How to Structure Your Day

  • Morning (best focus): Maths and hardest subjects
  • Midday: Mixed subjects
  • Afternoon: Exam practice
  • Evening: Lighter work or review

Put Maths early in the day when your brain is at its best.

Take longer breaks later in the day as your energy drops.

At least 1 hour of maths per day during Easter is a good starting point.

One simple way to do this is by completing a short exam paper each day — something you can finish, mark, and learn from in under 30 minutes.

The GCSE Maths Strategy That Actually Works

The goal is not just to revise maths.

It’s to become familiar with exam questions.

Step 1: Start with weak topics

Identify the topics you struggle with and focus on those first.

Step 2: Do exam questions immediately

Don’t wait until you feel ready. Start straight away.

Step 3: Mark your work straight away

Immediate feedback is where the learning happens.

Step 4: Build a weak topics list

After marking:

  • Identify where you lost marks
  • Write those topics down

This becomes your personal revision plan.

Step 5: Repeat the cycle

Revise weak topic → do questions → mark → update list

If you do this properly:

  • Your list of weaknesses gets smaller
  • The exam papers start to feel easier

Why Exam Practice Is So Important

GCSE Maths questions follow patterns.

There are only so many ways exam boards like AQA, Edexcel and OCR can ask a topic.

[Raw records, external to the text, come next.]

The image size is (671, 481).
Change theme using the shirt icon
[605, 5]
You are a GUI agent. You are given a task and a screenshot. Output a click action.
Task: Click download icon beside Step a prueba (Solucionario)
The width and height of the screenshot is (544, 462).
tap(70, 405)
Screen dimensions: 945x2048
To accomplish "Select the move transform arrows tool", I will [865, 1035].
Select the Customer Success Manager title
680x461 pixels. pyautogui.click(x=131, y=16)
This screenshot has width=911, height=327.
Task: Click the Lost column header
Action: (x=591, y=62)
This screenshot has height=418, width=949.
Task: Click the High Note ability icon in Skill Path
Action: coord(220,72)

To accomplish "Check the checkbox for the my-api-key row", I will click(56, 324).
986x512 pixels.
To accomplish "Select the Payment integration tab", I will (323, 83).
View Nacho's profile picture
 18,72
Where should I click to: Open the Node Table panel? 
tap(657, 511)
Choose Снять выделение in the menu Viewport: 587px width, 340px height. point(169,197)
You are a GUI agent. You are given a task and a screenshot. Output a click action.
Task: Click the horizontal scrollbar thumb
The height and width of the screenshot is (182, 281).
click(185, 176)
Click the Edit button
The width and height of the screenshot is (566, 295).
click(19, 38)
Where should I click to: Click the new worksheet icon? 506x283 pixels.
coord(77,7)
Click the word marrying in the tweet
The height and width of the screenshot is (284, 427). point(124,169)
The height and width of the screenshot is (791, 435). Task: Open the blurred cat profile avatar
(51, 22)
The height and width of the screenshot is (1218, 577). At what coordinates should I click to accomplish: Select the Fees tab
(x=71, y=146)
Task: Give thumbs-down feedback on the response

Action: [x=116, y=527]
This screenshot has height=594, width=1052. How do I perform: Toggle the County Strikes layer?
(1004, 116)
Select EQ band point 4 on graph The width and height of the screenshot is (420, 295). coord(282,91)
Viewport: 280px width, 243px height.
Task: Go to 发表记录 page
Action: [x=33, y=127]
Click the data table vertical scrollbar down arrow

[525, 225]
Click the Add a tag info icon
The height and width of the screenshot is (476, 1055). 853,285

Once you’ve seen enough of them, you stop feeling stuck.

Students who do more exam practice:

  • Work faster
  • Make fewer mistakes
  • Feel more confident

What NOT To Do Over Easter

If you avoid these, you’ll already be ahead of most students:

  • Revising without a plan
  • Re-reading notes instead of doing questions
  • Leaving exam papers until the last minute
  • Ignoring mistakes after marking
  • Doing too little and thinking it’s enough

A Simple Habit That Makes a Huge Difference

At the end of each day, plan the next day in detail.

Decide:

  • What subjects you’ll study
  • When you’ll study them
  • Exactly what you’ll do

This means the next morning:

  • You start immediately
  • You don’t waste mental energy
  • You stay consistent

The Final 4 Weeks Before Your Exam

Easter isn’t the end — it’s the launchpad.

After Easter, your focus should shift to:

  • Regular past papers
  • Refining weak topics
  • Improving exam technique

If you’ve used Easter properly:

  • You won’t be catching up
  • You’ll be improving

GCSE Maths Easter Exam Papers (Start Today)

If you want something simple to follow over Easter, this is exactly what I’d recommend.

I’ve put together a series of GCSE Maths Easter exam papers designed to help you build confidence quickly.

How it works

  • One 20-minute exam paper each day
  • Each paper focuses on a different GCSE Maths topic
  • 30 papers in total

Each paper includes:

  • Question paper
  • Mark scheme
  • Examiner’s report

Why this works

You don’t need to decide what to revise each day.

It removes:

  • Wasted time
  • Uncertainty
  • Inconsistent revision

Because they’re only 20 minutes long, you can:

  • Do one per day
  • Or complete several in one session

Try it for free

You can get started with the first 7 days completely free.

Once you sign up:

  • You’ll receive Day 1 immediately
  • Then one new paper each day for the next 6 days

After that, you can continue with the full 30-day series.

Enter your email below to receive your first paper and get started today.

Final Thought

Most students don’t fall short because they aren’t capable.

They fall short because:

  • They underestimate how much work is needed
  • Or they don’t use their time effectively

If you:

  • Plan properly
  • Focus on exam questions
  • And review your mistakes

You give yourself a real chance to outperform your predicted grade.